> Task requirements:
a) Return the stretch of the GBitmap documentation from "ounsigned int get_memory_usage()" through "top right pixel.", copied word for word.
b) Which functions does the GBitmap documentation name by their code names? List each name once.
c) Keep going with the GBitmap documentation, picking up right after its last sentence.

The amount of memory used by bilevel images can be reduced using function compress, which encodes the image using a run-length encoding scheme. The bracket operator decompresses the image on demand. A few highly optimized functions (e.g. blit) can use a run-length encoded bitmap without decompressing it.

ovoid compress()
Reduces the memory required for a bilevel image by using a run-length encoded representation. Functions that need to access the pixel array will decompress the image on demand.

ounsigned int get_memory_usage() const
Returns the number of bytes allocated for this image.

o Additive Blit.
The blit functions are designed to efficiently construct an anti-aliased image by copying smaller images at predefined locations. The image of a page, for instance, is composed by copying the images of characters at predefined locations. These functions are fairly optimized. They can directly use compressed GBitmaps (see compress). We consider in this section that each GBitmap comes with a coordinate system defined as follows. Position (0,0) corresponds to the bottom left corner of the bottom left pixel. Position (1,1) corresponds to the top right corner of the bottom left pixel, which is also the bottom left corner of the second pixel of the second row. Position (w,h), where w and h denote the size of the GBitmap, corresponds to the top right corner of the top right pixel.

ovoid blit(const GBitmap *bm, int x, int y)
Performs an additive blit of the GBitmap bm. The GBitmap bm is first positioned above the current GBitmap in such a way that position (u,v) in GBitmap bm corresponds to position (u+x,v+y) in the current GBitmap. The value of each pixel in GBitmap bm is then added to the value of the corresponding pixel in the current GBitmap.

Example: Assume for instance that the current GBitmap is initially white (all pixels have value zero). This operation copies the pixel values of GBitmap bm at position (x,y) into the current GBitmap. Note that function blit does not change the number of gray levels in the current GBitmap. You may have to call set_grays to specify how the pixel values should be interpreted.

ovoid blit(const GBitmap *shape, int x, int y, int subsample)
Performs an additive blit of the GBitmap bm with anti-aliasing. The GBitmap bm is first positioned above the current GBitmap in such a way that position (u,v) in GBitmap bm corresponds to position (u+x/subsample,v+y/subsample) in the current GBitmap. This mapping results in a contraction of GBitmap bm by a factor subsample. Each pixel of the current GBitmap can be covered by a maximum of subsample^2 pixels of GBitmap bm. The value of each pixel in GBitmap bm is then added to the value of the corresponding pixel in the current GBitmap.

Example: Assume for instance that the current GBitmap is initially white (all pixels have value zero). Each pixel of the current GBitmap then contains the sum of the gray levels of the corresponding pixels in GBitmap bm. There are up to subsample*subsample such pixels. If for instance GBitmap bm is a bilevel image (pixels can be 0 or 1), the pixels of the current GBitmap can take values in range 0 to subsample*subsample. Note that function blit does not change the number of gray levels in the current GBitmap. You must call set_grays to indicate that there are subsample^2+1 gray levels. Since there is at most 256 gray levels, this also means that subsample should never be greater than 15.

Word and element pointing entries
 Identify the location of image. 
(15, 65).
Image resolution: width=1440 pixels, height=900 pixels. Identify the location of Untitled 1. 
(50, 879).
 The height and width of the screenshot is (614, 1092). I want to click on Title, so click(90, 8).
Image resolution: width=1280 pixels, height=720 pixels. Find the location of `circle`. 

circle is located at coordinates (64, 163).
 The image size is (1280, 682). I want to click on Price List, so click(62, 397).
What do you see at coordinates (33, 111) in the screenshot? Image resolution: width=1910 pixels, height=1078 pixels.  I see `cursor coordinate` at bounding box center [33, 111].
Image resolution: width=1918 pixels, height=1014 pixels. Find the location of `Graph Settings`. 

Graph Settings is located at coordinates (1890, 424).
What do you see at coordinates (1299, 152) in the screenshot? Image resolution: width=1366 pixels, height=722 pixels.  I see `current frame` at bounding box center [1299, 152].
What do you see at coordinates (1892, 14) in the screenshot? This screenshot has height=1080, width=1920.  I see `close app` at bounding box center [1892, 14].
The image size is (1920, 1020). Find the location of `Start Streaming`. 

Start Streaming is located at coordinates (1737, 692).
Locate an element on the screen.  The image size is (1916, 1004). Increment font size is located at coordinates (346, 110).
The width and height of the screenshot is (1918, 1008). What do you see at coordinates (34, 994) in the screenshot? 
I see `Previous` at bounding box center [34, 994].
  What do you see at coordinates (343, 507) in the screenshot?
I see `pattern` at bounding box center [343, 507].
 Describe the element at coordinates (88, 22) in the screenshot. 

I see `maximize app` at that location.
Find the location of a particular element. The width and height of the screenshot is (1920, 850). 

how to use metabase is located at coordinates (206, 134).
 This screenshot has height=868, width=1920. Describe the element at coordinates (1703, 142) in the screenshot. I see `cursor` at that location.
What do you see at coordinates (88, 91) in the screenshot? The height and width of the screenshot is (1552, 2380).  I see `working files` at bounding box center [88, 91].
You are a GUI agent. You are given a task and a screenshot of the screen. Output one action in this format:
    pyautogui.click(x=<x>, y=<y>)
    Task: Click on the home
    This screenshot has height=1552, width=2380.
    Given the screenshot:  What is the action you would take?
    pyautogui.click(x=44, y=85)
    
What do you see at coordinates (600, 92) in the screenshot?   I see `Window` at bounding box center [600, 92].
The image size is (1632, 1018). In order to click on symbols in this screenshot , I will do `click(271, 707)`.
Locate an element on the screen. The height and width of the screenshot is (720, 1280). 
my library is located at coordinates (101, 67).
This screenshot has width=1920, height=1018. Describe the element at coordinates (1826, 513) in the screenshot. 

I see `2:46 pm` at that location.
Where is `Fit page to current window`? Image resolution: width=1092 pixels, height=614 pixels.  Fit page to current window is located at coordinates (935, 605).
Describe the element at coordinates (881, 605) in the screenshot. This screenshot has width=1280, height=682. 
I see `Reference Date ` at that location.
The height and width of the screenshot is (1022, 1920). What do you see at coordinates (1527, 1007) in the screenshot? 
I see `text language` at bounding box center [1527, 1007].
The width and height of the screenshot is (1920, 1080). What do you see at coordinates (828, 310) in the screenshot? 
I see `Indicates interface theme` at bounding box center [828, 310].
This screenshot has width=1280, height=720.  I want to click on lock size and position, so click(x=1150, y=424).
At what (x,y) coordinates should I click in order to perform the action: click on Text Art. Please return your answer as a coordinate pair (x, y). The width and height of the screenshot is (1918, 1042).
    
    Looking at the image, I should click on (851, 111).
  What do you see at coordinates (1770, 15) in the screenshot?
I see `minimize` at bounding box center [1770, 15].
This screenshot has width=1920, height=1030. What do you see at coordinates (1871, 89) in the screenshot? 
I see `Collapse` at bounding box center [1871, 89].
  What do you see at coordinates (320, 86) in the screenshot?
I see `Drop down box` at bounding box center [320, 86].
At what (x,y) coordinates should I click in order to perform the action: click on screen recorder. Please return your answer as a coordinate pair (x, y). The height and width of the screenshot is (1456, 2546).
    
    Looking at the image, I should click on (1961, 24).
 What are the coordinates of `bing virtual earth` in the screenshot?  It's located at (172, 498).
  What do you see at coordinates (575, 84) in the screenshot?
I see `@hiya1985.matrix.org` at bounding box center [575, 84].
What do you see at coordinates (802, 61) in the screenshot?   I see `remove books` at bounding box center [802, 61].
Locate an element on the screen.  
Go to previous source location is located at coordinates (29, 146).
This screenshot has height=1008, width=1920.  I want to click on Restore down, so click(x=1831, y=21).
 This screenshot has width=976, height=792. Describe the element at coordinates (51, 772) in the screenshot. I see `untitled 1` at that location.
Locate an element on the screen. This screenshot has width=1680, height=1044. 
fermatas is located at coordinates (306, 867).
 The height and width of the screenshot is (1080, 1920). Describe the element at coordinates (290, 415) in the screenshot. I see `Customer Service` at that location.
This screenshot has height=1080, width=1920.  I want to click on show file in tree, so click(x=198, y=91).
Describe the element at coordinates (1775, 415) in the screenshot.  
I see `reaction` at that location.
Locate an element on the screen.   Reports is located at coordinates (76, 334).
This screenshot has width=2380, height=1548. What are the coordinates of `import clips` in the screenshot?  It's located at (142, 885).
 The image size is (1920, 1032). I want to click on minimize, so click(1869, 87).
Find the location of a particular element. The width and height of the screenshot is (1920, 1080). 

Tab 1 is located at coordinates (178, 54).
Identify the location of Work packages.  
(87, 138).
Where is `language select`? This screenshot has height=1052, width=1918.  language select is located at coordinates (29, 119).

> Answers in order:
a)
ounsigned int get_memory_usage() const
Returns the number of bytes allocated for this image.

o Additive Blit.
The blit functions are designed to efficiently construct an anti-aliased image by copying smaller images at predefined locations. The image of a page, for instance, is composed by copying the images of characters at predefined locations. These functions are fairly optimized. They can directly use compressed GBitmaps (see compress). We consider in this section that each GBitmap comes with a coordinate system defined as follows. Position (0,0) corresponds to the bottom left corner of the bottom left pixel. Position (1,1) corresponds to the top right corner of the bottom left pixel, which is also the bottom left corner of the second pixel of the second row. Position (w,h), where w and h denote the size of the GBitmap, corresponds to the top right corner of the top right pixel.

b) compress, get_memory_usage, blit, set_grays

c)
Remark: Arguments x and y do not represent a position in the coordinate system of the current GBitmap. According to the above discussion, the position is (x/subsample,y/subsample). In other words, you can position the blit with a sub-pixel resolution. The resulting anti-aliasing changes are paramount to the image quality.

o Saving images.
The following functions write PBM, PGM and RLE files. PBM and PGM are well known formats for bilevel and gray-level images. The RLE is a simple run-length encoding scheme for bilevel images. These files can be read using the ByteStream based constructor or initialization function. See PNM and RLE file formats for more information.

ovoid save_pbm(ByteStream &bs, int raw=1)
Saves the image into ByteStream bs using the PBM format. Argument raw selects the ``Raw PBM'' (1) or the ``Ascii PBM'' (0) format. The image is saved as a bilevel image. All non zero pixels are considered black pixels. See section PNM and RLE file formats.

ovoid save_pgm(ByteStream &bs, int raw=1)
Saves the image into ByteStream bs using the PGM format. Argument raw selects the ``Raw PGM'' (1) or the ``Ascii PGM'' (0) format. The image is saved as a gray level image. See section PNM and RLE file formats.

ovoid save_rle(ByteStream &bs)
Saves the image into ByteStream bs using the RLE file format. The image is saved as a bilevel image. All non zero pixels are considered black pixels. See section PNM and RLE file formats.

o Stealing or borrowing the memory buffer (advanced).

ounsigned char* take_data(size_t &offset)
Steals the memory buffer of a GBitmap. This function returns the address of the memory buffer allocated by this GBitmap object. The offset of the first pixel in the bottom line is written into variable offset. Other lines can be accessed using pointer arithmetic (see rowsize). The GBitmap object no longer ``owns'' the buffer: you must explicitly de-allocate the buffer using operator delete []. This de-allocation should take place after the destruction or the re-initialization of the GBitmap object. This function will return a null pointer if the GBitmap object does not ``own'' the buffer in the first place.

ovoid borrow_data(unsigned char *data, int w, int h)
Initializes this GBitmap by borrowing a memory segment. The GBitmap then directly addresses the memory buffer data provided by the user. This buffer must be large enough to hold w*h bytes. The GBitmap object does not ``own'' the buffer: you must explicitly de-allocate the buffer using operator delete []. This de-allocation should take place after the destruction or the re-initialization of the GBitmap object.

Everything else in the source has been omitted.